WHAT YOU ARE ASKED TO DO: Please print the entries below exactly, from the line with "Viewport: 1389px width, 868px height." through the line with "Task: Show the participants list", including both of those lines and leaving out all others.

---------- PROVIDED RECORDS

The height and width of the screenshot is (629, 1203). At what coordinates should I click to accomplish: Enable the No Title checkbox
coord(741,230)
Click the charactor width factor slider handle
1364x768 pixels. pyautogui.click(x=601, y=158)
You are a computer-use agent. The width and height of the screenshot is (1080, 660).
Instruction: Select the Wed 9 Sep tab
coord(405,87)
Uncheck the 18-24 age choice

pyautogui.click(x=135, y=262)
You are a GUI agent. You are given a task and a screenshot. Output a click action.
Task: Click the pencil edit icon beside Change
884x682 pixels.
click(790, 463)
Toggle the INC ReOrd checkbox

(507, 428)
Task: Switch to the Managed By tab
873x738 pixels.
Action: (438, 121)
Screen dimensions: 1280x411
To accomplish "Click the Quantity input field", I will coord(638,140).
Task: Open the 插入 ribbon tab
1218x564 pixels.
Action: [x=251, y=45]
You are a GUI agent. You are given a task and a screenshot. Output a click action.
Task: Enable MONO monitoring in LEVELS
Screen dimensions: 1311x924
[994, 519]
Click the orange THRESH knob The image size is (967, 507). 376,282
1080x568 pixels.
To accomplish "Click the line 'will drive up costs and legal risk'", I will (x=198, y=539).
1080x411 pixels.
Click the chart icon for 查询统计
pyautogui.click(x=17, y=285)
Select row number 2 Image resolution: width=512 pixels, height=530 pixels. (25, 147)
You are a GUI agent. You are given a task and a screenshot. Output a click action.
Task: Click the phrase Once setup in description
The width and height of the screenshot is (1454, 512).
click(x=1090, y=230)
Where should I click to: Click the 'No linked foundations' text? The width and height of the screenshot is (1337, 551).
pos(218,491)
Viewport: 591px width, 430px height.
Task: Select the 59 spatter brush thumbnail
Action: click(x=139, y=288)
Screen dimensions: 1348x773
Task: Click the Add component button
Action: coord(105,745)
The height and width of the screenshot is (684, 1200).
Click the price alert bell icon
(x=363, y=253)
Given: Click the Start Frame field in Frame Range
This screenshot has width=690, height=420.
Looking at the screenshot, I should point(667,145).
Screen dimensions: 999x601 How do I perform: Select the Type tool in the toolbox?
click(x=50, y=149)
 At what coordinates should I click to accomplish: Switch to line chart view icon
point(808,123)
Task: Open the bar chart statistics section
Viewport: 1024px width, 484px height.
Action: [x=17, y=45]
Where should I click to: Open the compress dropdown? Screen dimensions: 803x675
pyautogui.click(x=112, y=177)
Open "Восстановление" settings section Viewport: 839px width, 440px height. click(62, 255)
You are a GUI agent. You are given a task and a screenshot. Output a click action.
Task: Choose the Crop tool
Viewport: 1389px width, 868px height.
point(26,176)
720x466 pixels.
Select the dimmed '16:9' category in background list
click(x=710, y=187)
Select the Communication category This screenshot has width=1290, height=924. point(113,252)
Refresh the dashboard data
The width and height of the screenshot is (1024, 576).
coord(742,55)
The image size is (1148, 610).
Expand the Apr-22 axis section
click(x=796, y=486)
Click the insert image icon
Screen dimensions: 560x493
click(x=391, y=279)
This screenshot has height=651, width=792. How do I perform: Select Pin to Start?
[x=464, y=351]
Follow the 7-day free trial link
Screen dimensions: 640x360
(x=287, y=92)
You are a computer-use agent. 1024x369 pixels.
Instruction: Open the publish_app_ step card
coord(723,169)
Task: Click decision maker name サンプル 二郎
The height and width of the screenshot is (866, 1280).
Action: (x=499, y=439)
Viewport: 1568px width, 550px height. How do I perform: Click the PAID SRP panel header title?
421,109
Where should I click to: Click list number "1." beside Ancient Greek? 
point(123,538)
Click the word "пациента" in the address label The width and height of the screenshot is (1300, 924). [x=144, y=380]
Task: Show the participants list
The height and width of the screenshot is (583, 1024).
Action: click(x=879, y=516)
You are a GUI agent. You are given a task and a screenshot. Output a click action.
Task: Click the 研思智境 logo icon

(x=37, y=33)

--------------------

ANSWER SECTION:
Viewport: 1389px width, 868px height.
point(26,176)
720x466 pixels.
Select the dimmed '16:9' category in background list
click(x=710, y=187)
Select the Communication category This screenshot has width=1290, height=924. point(113,252)
Refresh the dashboard data
The width and height of the screenshot is (1024, 576).
coord(742,55)
The image size is (1148, 610).
Expand the Apr-22 axis section
click(x=796, y=486)
Click the insert image icon
Screen dimensions: 560x493
click(x=391, y=279)
This screenshot has height=651, width=792. How do I perform: Select Pin to Start?
[x=464, y=351]
Follow the 7-day free trial link
Screen dimensions: 640x360
(x=287, y=92)
You are a computer-use agent. 1024x369 pixels.
Instruction: Open the publish_app_ step card
coord(723,169)
Task: Click decision maker name サンプル 二郎
The height and width of the screenshot is (866, 1280).
Action: (x=499, y=439)
Viewport: 1568px width, 550px height. How do I perform: Click the PAID SRP panel header title?
421,109
Where should I click to: Click list number "1." beside Ancient Greek? 
point(123,538)
Click the word "пациента" in the address label The width and height of the screenshot is (1300, 924). [x=144, y=380]
Task: Show the participants list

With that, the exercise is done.